Edward Lee Pitts, who is embedded with Wilson's Tennessee National Guard unit, said in the e-mail that he worked on questions in advance of the meeting with two soldiers from the unit because reporters would not have a chance to question Rumsfeld. Pitts did not mention the arrangement in an article published in yesterday's Times Free Press about the soldier's questioning of Rumsfeld.

"While waiting for the VIP, I went and found the Sgt. in charge of the microphone for the question and answer session and made sure he knew to get my guys out of the crowd," Pitts said in an e-mail sent to colleagues at his newspaper.

Pitts also wrote: "I have been trying to get this story out for weeks - as soon as I found out I would be on an un-armored truck - and my paper published two stories on it. ... I believe lives are at stake with so many soldiers going across the border riding with scrap metal as protection. It may be to late for the unit I am with, but hopefully not for those who come after."

A Pentagon spokesman, Lawrence Di Rita, said in a statement yesterday that the town hall meeting was intended for soldiers, not reporters, to ask questions.
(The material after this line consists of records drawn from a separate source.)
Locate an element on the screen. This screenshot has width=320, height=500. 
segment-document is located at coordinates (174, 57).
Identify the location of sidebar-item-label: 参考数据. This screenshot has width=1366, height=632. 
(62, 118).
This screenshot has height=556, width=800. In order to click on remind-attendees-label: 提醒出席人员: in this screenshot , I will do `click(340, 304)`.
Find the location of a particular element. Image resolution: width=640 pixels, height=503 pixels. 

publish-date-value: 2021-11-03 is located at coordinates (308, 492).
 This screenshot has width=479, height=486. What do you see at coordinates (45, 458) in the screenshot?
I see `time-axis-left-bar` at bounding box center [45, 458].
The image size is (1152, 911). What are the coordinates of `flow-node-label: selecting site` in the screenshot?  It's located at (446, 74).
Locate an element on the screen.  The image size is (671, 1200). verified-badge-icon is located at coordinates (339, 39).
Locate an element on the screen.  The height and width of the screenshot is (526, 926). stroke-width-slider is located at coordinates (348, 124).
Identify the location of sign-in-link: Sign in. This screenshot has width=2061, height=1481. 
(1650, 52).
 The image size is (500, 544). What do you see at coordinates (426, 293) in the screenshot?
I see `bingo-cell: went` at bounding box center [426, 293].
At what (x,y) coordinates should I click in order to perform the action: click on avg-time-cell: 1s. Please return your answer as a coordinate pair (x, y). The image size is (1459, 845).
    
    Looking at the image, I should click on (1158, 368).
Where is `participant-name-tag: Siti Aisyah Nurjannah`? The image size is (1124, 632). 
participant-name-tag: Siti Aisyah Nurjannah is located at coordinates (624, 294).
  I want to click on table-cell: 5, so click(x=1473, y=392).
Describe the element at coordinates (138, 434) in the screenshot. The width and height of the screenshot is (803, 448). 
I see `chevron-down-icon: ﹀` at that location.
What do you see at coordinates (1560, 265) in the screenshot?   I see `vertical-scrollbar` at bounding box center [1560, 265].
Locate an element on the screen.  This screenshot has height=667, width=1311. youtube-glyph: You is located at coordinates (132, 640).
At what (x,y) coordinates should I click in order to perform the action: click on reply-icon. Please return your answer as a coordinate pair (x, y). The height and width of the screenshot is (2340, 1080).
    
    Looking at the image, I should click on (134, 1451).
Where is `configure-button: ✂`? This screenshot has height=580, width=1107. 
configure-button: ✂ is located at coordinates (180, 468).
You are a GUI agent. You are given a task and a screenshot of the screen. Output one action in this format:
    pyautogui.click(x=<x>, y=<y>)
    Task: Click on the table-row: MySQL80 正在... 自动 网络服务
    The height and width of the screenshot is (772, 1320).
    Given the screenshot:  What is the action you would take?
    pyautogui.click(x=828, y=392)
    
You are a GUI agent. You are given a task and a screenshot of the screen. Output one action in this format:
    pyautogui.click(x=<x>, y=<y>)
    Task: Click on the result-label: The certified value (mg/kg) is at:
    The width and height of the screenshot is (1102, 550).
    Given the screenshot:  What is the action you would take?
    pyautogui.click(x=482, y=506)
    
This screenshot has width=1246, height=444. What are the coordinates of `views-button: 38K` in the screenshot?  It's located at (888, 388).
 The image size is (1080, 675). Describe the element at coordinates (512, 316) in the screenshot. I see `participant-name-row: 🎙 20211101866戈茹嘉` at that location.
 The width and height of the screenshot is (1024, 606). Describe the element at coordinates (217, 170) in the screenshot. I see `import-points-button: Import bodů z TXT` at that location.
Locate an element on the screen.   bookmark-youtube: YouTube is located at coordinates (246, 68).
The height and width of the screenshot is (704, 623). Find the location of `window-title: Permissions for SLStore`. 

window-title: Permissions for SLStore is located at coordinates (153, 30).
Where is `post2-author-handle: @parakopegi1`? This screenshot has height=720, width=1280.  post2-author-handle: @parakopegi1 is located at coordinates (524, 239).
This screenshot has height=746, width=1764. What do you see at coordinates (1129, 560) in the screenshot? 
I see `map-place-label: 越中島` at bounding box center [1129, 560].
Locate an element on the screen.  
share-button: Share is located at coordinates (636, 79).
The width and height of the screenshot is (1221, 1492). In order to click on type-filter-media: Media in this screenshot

"It would be unfortunate to discover that anyone might have interfered with that opportunity, whatever the intention," Di Rita said. "The secretary provides ample opportunity for interaction with the press."

Editors at the Times Free Press referred questions to Executive Editor Tom Griscom, who did not return a phone call yesterday seeking comment. Pitts, who is traveling with the 278th Regimental Combat Team of the Tennessee Army National Guard, did not respond to an e-mail seeking comment.

Speaking to the Associated Press, Griscom praised the reporter's work yesterday. But he said the newspaper would publish a note to readers today explaining that the reporter had collaborated with soldiers to have the issue raised.

'We ... speak our mind'

Pitts' role raised questions about the spontaneity of the Rumsfeld session in Kuwait, but from his farm in northwest Georgia, Lyndon Wilson said he wasn't surprised that his son asked the question.

"Well, me and his mom both, we're not ones to hold our tongues," Lyndon Wilson said. "We usually speak our mind pretty good. And we taught our kids to be the same way."

Thomas "Jerry" Wilson grew up in Ringgold, Ga., the younger of two sons. Lyndon Wilson said his son is an avid outdoorsman who liked to hunt growing up and would explore underground caves.

After graduating from Lakeview High School in nearby Fort Oglethorpe, Ga., Thomas Wilson enlisted in the Air Force in 1994. He served about four years, including a stint in Haiti, his father said. Prompted in part by the Sept. 11 attacks, Thomas Wilson re-enlisted in 2003 with the Army National Guard in Tennessee, where he was living in Nashville and working for Comcast Cable.

Lyndon Wilson said his son has enormous respect for his superiors in the military, but the senior Wilson said he was disappointed by Rumsfeld's initial response to his son's question.

"My response was, you don't go to war with what you have - you build your army, and then you go to war," Lyndon Wilson said.

Meeting with officials

Rumsfeld told reporters yesterday that military officials would meet with Specialist Wilson, who is at the start of what is expected to be a yearlong tour in Iraq, to learn more about his concerns.

"I don't know what the facts are, but somebody is certainly going to sit down with him and find out what he knows that they may not know, and make sure he knows what they know that he may not know," Rumsfeld said. "That's a good thing. So I guess it is a very constructive exchange."